Acting NHTSA Administrator Ann Carlson at a U.S. House hearing on Wednesday praised Tesla for agreeing to the Autopilot recall. "One of the things we determined is that drivers are not always paying attention when that system is on," she said.

Carlson added that when she kept hearing about fatal crashes involving the use of Autopilot, the agency opened a safety probe in August 2021. "My immediate response was, 'We have to do something about this,'" she said.

Shares of the world's most valuable automaker were down about 3% at $230.09 at midday on Wednesday.

Tesla's Autopilot is intended to enable cars to steer, accelerate and brake automatically within their lane, while enhanced Autopilot can assist in changing lanes on highways but does not make them autonomous.

One component of Autopilot is Autosteer, which maintains a set speed or following distance and works to keep a vehicle in its driving lane.

Tesla said it did not agree with NHTSA's analysis but would deploy an over-the-air software update that will "incorporate additional controls and alerts to those already existing on affected vehicles to further encourage the driver to adhere to their continuous driving responsibility whenever Autosteer is engaged."

The company did not respond to a question on whether the recall would be performed outside the United States or offer more precise details of the new safeguards. It is not immediately clear if China will demand a recall over the same issue.

A spokesperson for the Italian Transport Ministry had no knowledge of similar actions being taken in Italy. Regulators in Germany said they are looking into the issue.

'Foreseeable misuse'

NHTSA opened its August 2021 probe of Autopilot after identifying more than a dozen crashes in which Tesla vehicles hit stationary emergency vehicles and upgraded it in June 2022.

NHTSA said it found "Tesla's unique design of its Autopilot system can provide inadequate driver engagement and usage controls that can lead to foreseeable misuse of the system." NHTSA reviewed 956 crashes where Autopilot was initially alleged to have been in use and focused on 322 Autopilot-involved crashes in its probe.

Bryant Walker Smith, a University of South Carolina law professor who studies transportation issues, said the software-only fix will be fairly limited. The recall "really seems to put so much responsibility on human drivers instead of a system that facilitates such misuse," Smith said.
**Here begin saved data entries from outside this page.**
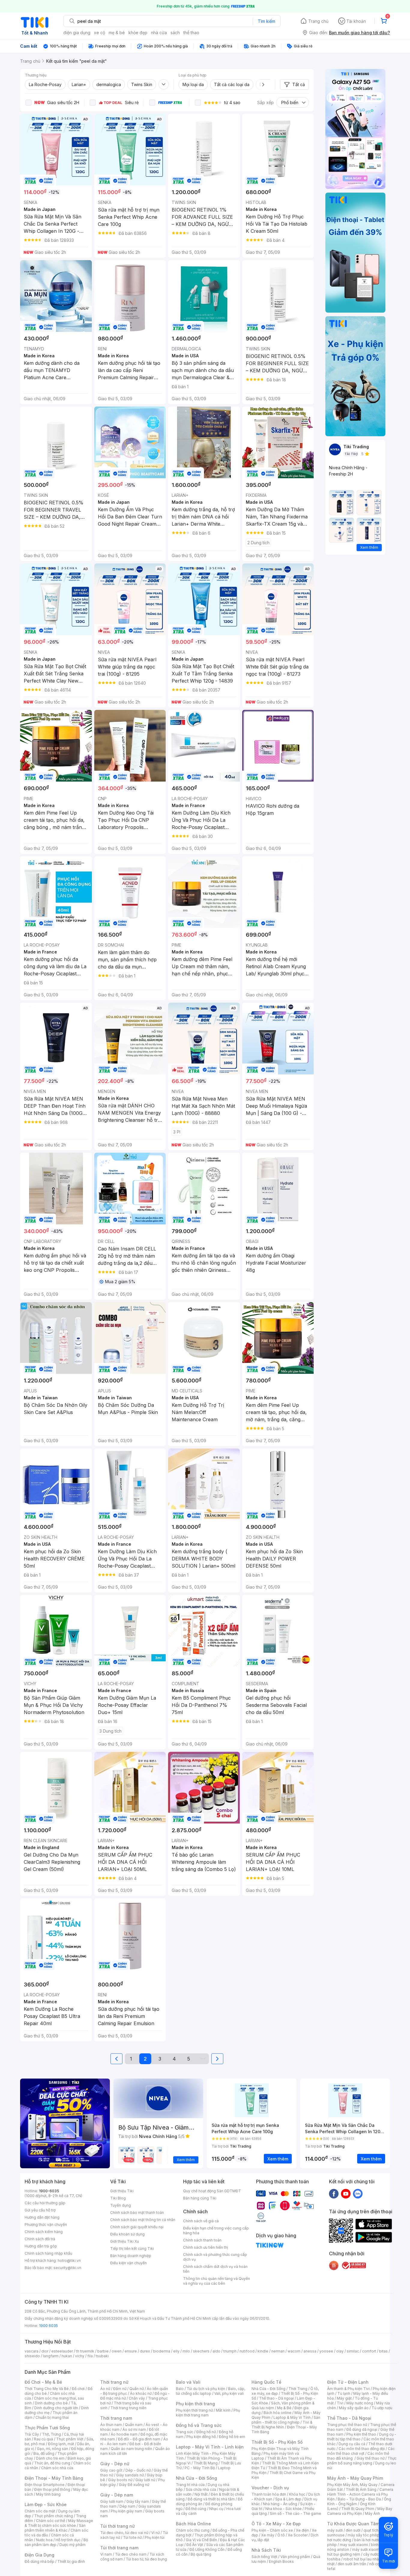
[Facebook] (334, 2193)
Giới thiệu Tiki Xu (124, 2241)
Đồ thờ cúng (195, 2508)
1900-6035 (49, 2191)
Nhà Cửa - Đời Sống (196, 2478)
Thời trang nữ (114, 2382)
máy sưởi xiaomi (366, 2549)
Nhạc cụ (216, 2508)
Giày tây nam (137, 2501)
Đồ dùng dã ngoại (361, 2429)
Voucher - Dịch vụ (270, 2487)
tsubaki (102, 2356)
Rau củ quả (43, 2439)
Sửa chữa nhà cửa (201, 2489)
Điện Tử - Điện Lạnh (348, 2382)
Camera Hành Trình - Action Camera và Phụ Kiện (360, 2494)
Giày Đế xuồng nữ (134, 2484)
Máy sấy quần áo (354, 2408)
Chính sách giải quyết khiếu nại (137, 2227)
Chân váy (137, 2398)
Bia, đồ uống (43, 2453)
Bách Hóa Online (193, 2523)
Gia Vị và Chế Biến (201, 2540)
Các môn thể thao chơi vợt (361, 2451)
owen (117, 2351)
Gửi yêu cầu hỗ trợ (40, 2210)
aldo (216, 2351)
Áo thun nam (111, 2424)
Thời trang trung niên (128, 2408)
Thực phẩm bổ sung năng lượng (361, 2460)
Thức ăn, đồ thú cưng (52, 2463)
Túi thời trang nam (119, 2547)
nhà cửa (159, 32)
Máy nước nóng (359, 2403)
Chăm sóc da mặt (40, 2511)
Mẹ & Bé (284, 2408)
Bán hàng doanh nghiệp (130, 2255)
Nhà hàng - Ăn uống (280, 2504)
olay (340, 2351)
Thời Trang (297, 2388)
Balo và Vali (188, 2382)
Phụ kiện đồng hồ (201, 2436)
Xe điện (302, 2530)
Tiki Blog (118, 2198)
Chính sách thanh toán (202, 2240)
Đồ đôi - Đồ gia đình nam (139, 2439)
Separately, since 2016, NHTSA has opened more than three-dozen Tesla special crash investigations in cases where driver systems such as Autopilot were suspected of being used, with 23 crash deaths reported to date.

NHTSA said there may be an increased risk of a crash in situations when the system is engaged but the driver does not maintain responsibility for vehicle operation and is unprepared to intervene or fails to recognize when it is canceled or not.

NHTSA's investigation into Autopilot will remain open as it monitors the efficacy of Tesla’s remedies.

The company will roll out the update to 2.03 million Model S, X, 3 and Y vehicles in the United States dating back to the 2012 model year, the agency said.

The update based on vehicle hardware will include increasing prominence of visual alerts on the user interface, simplifying engagement and disengagement of Autosteer and additional checks upon engaging Autosteer.

Tesla disclosed in October that the U.S. Justice Department had issued subpoenas related to its Full Self-Driving (FSD) and Autopilot systems. Reuters reported in October 2022 that Tesla was under criminal investigation over claims the company's electric vehicles could drive themselves.

Tesla in February recalled 362,000 U.S. vehicles to update its FSD Beta software after NHTSA said the vehicles did not adequately adhere to traffic safety laws and could cause crashes.

NHTSA closed an earlier investigation into Autopilot in 2017 without taking any action. The National Transportation Safety Board (NTSB) has criticized Tesla for a lack of system safeguards for Autopilot, and NHTSA for a failure to ensure the safety of Autopilot.

Democratic U.S. Representative Jan Schakowsky said, "it's past time to rein in Tesla’s hazardous advanced driving systems" and praised NHTSA for taking "action to protect all road users from misuse of these systems."